**PROBLEM STATEMENT:**
One range is to be output from the listing below, exactly as written: the line with "Click the clipboard paste icon" to the line with "Open address bar", both kept.
■ ■ ■ ■
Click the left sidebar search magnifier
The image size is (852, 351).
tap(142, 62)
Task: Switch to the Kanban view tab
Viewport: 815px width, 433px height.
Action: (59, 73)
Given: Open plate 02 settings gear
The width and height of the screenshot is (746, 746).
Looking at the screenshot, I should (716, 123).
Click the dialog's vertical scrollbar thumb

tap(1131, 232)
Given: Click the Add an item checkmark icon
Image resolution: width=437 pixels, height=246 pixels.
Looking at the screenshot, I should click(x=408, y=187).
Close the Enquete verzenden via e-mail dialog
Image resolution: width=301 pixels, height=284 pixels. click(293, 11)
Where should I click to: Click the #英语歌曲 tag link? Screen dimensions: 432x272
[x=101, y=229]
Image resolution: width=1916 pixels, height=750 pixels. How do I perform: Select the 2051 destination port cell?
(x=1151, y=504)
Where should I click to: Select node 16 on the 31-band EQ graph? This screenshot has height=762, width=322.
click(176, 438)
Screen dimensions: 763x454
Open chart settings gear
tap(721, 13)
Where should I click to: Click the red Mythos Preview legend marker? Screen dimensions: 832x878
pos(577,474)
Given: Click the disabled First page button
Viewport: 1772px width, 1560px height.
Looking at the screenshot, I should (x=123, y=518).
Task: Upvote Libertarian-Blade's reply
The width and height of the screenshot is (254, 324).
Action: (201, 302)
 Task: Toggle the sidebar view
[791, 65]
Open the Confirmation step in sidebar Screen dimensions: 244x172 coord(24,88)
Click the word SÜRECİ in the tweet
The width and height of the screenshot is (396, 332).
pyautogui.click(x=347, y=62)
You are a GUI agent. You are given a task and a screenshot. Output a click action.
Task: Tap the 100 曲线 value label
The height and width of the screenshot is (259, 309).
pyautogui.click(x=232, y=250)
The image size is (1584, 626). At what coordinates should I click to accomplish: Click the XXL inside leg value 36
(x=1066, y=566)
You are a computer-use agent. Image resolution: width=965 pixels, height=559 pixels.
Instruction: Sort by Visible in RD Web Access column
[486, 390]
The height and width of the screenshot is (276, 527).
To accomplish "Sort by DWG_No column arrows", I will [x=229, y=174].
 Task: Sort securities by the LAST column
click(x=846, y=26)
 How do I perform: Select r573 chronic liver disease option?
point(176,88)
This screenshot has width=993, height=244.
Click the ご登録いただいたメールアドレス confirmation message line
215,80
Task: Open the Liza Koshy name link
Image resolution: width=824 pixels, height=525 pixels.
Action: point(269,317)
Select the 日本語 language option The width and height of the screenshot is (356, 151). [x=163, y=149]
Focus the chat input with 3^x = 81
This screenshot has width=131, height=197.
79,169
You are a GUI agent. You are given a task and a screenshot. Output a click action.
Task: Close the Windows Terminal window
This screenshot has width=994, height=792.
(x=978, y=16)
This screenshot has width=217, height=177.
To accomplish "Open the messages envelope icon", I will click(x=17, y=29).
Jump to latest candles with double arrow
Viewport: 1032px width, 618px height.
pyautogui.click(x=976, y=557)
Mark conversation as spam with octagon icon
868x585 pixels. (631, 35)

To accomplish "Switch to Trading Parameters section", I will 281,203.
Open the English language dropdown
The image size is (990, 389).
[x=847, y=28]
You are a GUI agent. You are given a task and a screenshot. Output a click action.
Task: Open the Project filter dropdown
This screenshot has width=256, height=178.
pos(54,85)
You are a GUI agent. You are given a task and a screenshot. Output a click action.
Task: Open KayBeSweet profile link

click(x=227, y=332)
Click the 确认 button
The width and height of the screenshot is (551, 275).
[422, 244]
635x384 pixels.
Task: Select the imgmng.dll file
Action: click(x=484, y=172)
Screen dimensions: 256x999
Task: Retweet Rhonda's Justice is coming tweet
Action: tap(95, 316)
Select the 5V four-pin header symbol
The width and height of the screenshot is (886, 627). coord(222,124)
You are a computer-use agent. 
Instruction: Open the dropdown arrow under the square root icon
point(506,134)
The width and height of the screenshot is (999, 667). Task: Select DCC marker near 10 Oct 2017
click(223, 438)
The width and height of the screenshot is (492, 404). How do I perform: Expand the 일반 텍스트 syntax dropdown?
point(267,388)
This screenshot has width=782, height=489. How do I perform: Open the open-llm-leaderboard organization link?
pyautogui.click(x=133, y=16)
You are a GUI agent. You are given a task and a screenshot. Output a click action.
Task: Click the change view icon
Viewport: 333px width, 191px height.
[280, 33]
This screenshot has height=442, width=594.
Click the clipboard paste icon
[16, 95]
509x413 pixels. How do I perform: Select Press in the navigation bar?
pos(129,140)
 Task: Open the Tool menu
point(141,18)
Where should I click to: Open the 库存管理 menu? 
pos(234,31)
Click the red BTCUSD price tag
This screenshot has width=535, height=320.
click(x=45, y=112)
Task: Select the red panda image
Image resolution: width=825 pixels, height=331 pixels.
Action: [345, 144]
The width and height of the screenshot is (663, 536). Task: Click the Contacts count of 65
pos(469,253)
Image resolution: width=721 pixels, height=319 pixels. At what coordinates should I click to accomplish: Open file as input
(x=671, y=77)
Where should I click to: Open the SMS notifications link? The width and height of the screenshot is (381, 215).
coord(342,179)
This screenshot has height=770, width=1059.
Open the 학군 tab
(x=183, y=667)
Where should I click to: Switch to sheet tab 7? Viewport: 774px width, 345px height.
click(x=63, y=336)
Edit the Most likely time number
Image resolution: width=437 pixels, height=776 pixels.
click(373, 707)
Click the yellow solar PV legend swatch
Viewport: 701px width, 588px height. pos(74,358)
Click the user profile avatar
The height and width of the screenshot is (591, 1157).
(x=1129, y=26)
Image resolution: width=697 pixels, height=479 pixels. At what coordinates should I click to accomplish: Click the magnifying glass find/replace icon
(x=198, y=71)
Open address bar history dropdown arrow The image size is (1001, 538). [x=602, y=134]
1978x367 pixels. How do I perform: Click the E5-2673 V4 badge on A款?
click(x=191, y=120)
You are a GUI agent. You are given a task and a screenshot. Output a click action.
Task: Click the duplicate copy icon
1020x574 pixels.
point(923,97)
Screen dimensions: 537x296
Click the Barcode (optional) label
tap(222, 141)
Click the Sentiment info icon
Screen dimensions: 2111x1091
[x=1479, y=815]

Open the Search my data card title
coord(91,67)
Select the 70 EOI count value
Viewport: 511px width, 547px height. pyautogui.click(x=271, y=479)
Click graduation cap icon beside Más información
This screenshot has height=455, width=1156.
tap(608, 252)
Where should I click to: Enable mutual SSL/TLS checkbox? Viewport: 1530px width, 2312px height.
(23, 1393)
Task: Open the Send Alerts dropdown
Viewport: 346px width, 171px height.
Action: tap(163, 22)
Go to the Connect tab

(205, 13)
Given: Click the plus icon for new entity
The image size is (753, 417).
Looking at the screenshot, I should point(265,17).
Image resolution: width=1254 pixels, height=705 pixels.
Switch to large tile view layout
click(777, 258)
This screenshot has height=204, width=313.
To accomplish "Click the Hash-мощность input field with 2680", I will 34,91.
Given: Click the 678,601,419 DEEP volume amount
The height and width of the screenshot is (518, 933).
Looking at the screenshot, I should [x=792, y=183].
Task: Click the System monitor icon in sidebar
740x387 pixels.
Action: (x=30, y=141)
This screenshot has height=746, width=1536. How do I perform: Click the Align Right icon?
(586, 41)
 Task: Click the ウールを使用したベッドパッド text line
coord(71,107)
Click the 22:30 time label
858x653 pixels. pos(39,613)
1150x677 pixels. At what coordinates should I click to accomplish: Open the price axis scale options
■ ■ ■ ■
**ANSWER SPACE:**
Click the clipboard paste icon
[16, 95]
509x413 pixels. How do I perform: Select Press in the navigation bar?
pos(129,140)
 Task: Open the Tool menu
point(141,18)
Where should I click to: Open the 库存管理 menu? 
pos(234,31)
Click the red BTCUSD price tag
This screenshot has width=535, height=320.
click(x=45, y=112)
Task: Select the red panda image
Image resolution: width=825 pixels, height=331 pixels.
Action: [345, 144]
The width and height of the screenshot is (663, 536). Task: Click the Contacts count of 65
pos(469,253)
Image resolution: width=721 pixels, height=319 pixels. At what coordinates should I click to accomplish: Open file as input
(x=671, y=77)
Where should I click to: Open the SMS notifications link? The width and height of the screenshot is (381, 215).
coord(342,179)
This screenshot has height=770, width=1059.
Open the 학군 tab
(x=183, y=667)
Where should I click to: Switch to sheet tab 7? Viewport: 774px width, 345px height.
click(x=63, y=336)
Edit the Most likely time number
Image resolution: width=437 pixels, height=776 pixels.
click(373, 707)
Click the yellow solar PV legend swatch
Viewport: 701px width, 588px height. pos(74,358)
Click the user profile avatar
The height and width of the screenshot is (591, 1157).
(x=1129, y=26)
Image resolution: width=697 pixels, height=479 pixels. At what coordinates should I click to accomplish: Click the magnifying glass find/replace icon
(x=198, y=71)
Open address bar history dropdown arrow The image size is (1001, 538). [x=602, y=134]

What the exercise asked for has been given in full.